RECORDS TO PROCESS:
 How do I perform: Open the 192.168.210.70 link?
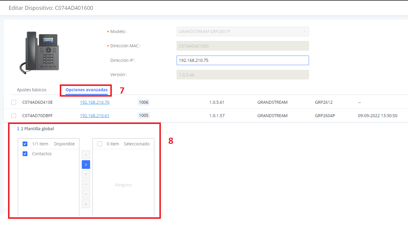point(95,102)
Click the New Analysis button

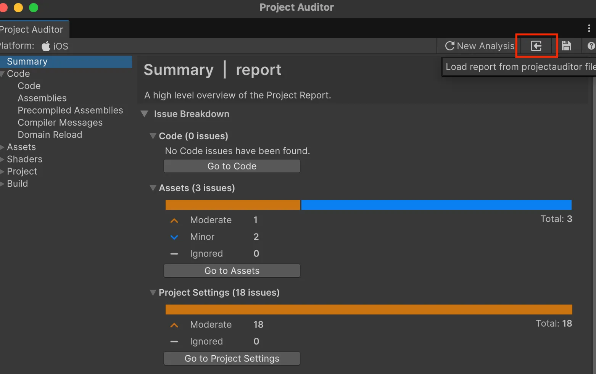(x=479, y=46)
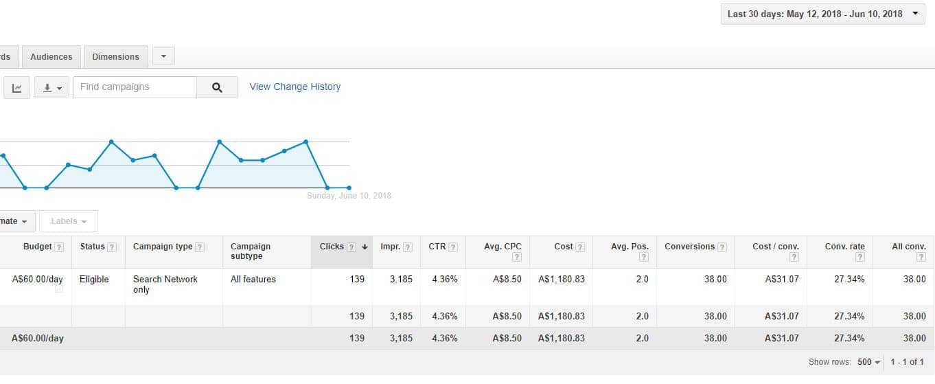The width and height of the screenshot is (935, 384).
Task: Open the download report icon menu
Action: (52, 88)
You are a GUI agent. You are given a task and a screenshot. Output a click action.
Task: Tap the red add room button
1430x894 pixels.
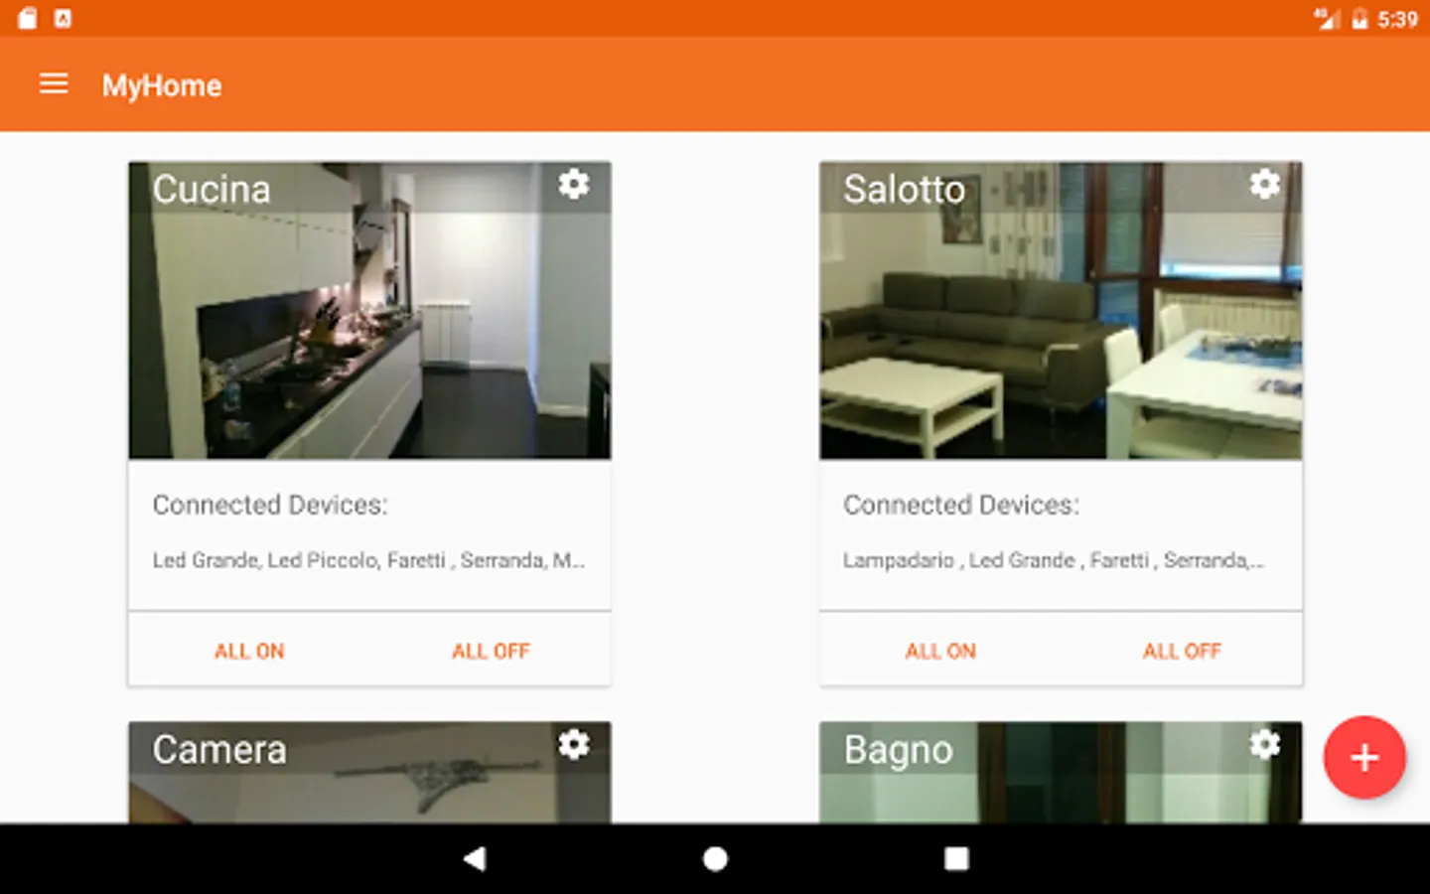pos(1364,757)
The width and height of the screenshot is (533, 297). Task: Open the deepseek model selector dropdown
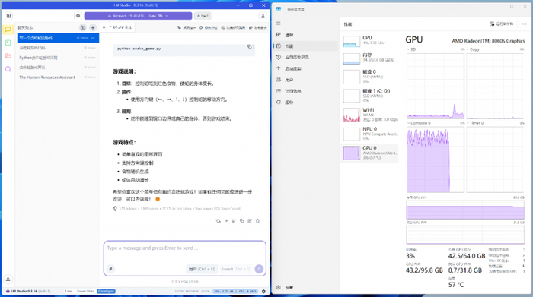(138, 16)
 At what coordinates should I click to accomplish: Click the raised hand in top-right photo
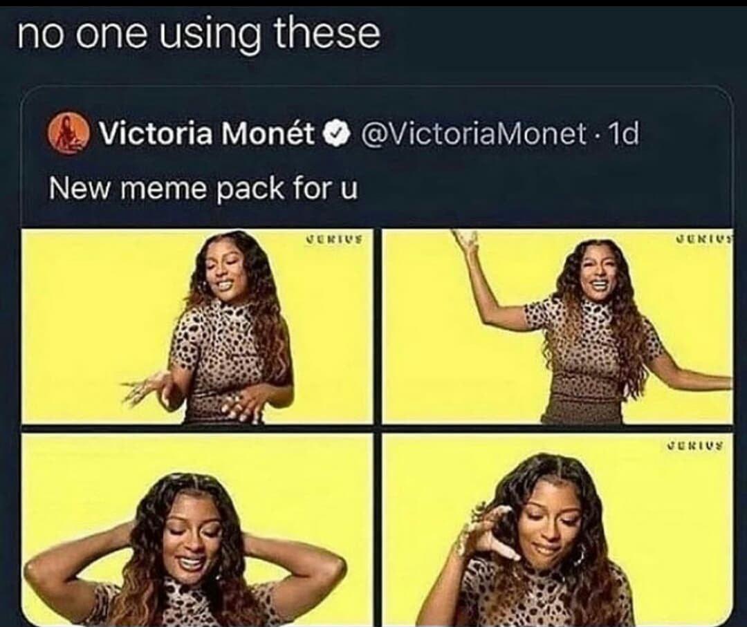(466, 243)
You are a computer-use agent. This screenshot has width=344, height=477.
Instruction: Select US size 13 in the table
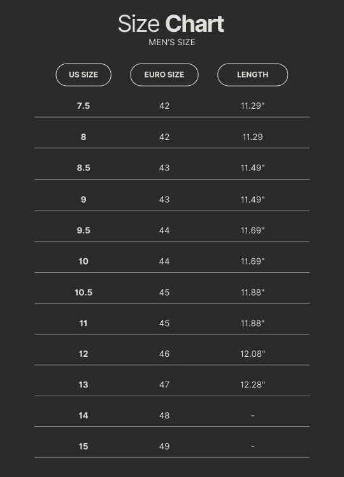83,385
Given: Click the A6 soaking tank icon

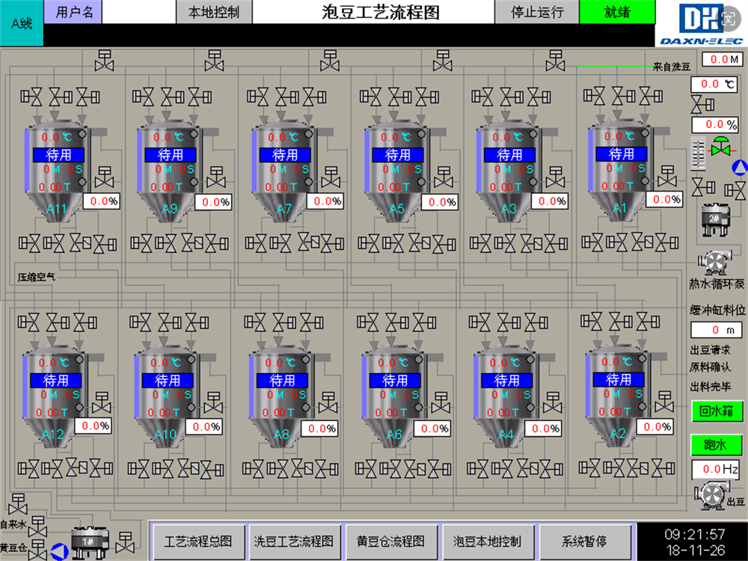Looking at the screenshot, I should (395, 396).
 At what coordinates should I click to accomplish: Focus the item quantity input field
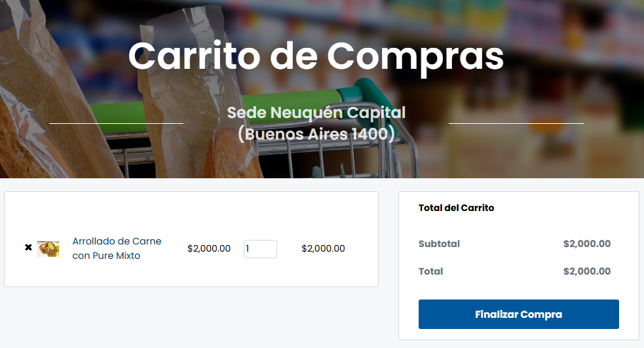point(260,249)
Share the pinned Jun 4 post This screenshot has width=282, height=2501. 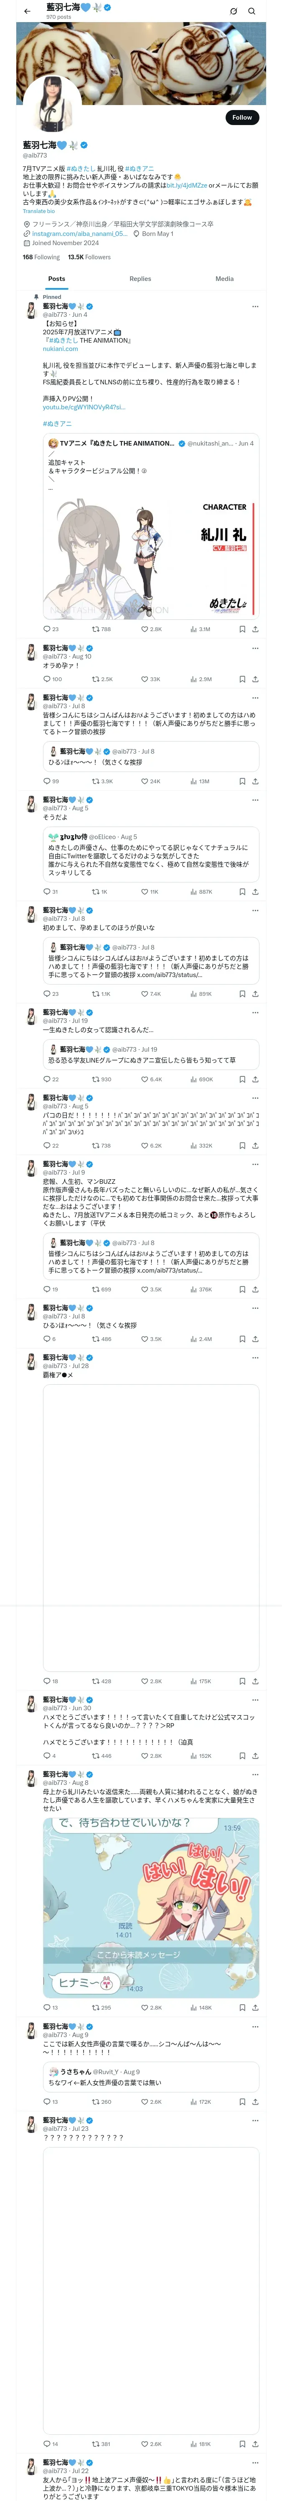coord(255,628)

PROBLEM DESCRIPTION: Scan the lines above, and whenever one holds the string "agent", copy it.

FINISHED TASK:
You are a GUI agent. You are given a task and a screenshot. Output a click action.
You are a computer-use agent. This screenshot has width=344, height=477.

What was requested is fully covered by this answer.